A guerra no Irã drenou de forma tão severa o poder de fogo americano que analistas chineses estão questionando a capacidade dos Estados Unidos de defender Taiwan. Essa mudança de cálculo ameaça enfraquecer a posição de negociação do presidente Donald Trump em sua cúpula de alto risco na próxima semana com o líder da China, Xi Jinping.
Desde que a guerra começou, no final de fevereiro, os EUA consumiram cerca da metade de seus mísseis de cruzeiro furtivos de longo alcance e dispararam aproximadamente dez vezes o número de mísseis de cruzeiro Tomahawk que compram por ano, de acordo com estimativas do Departamento de Defesa e com autoridades do Congresso.

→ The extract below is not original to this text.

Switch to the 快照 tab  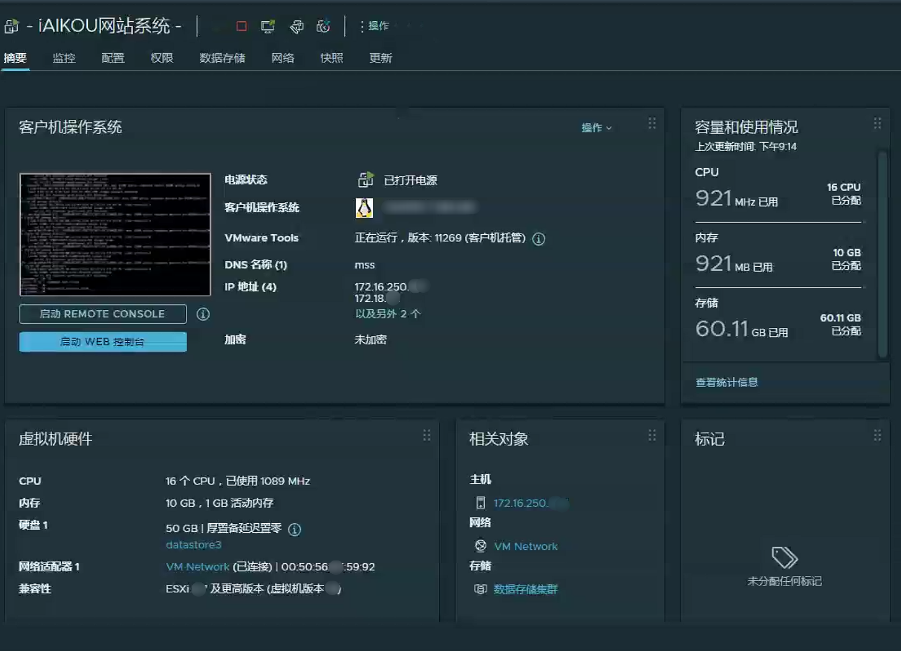pyautogui.click(x=332, y=58)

Para analistas militares e geopolíticos chineses, a guerra fez mais do que esgotar os estoques de munições dos EUA. Eles argumentam que também expôs uma grande falha na estratégia de Washington: sua incapacidade de fabricar armas de forma rápida o suficiente para repor seu arsenal em um conflito intenso e prolongado.
Esse esgotamento "diminuiu de forma significativa a capacidade militar dos EUA de projetar seu poder de combate, expondo as deficiências de sua hegemonia militar global", disse Yue Gang, coronel aposentado do Exército de Libertação Popular, como são chamadas as Forças Armadas chinesas.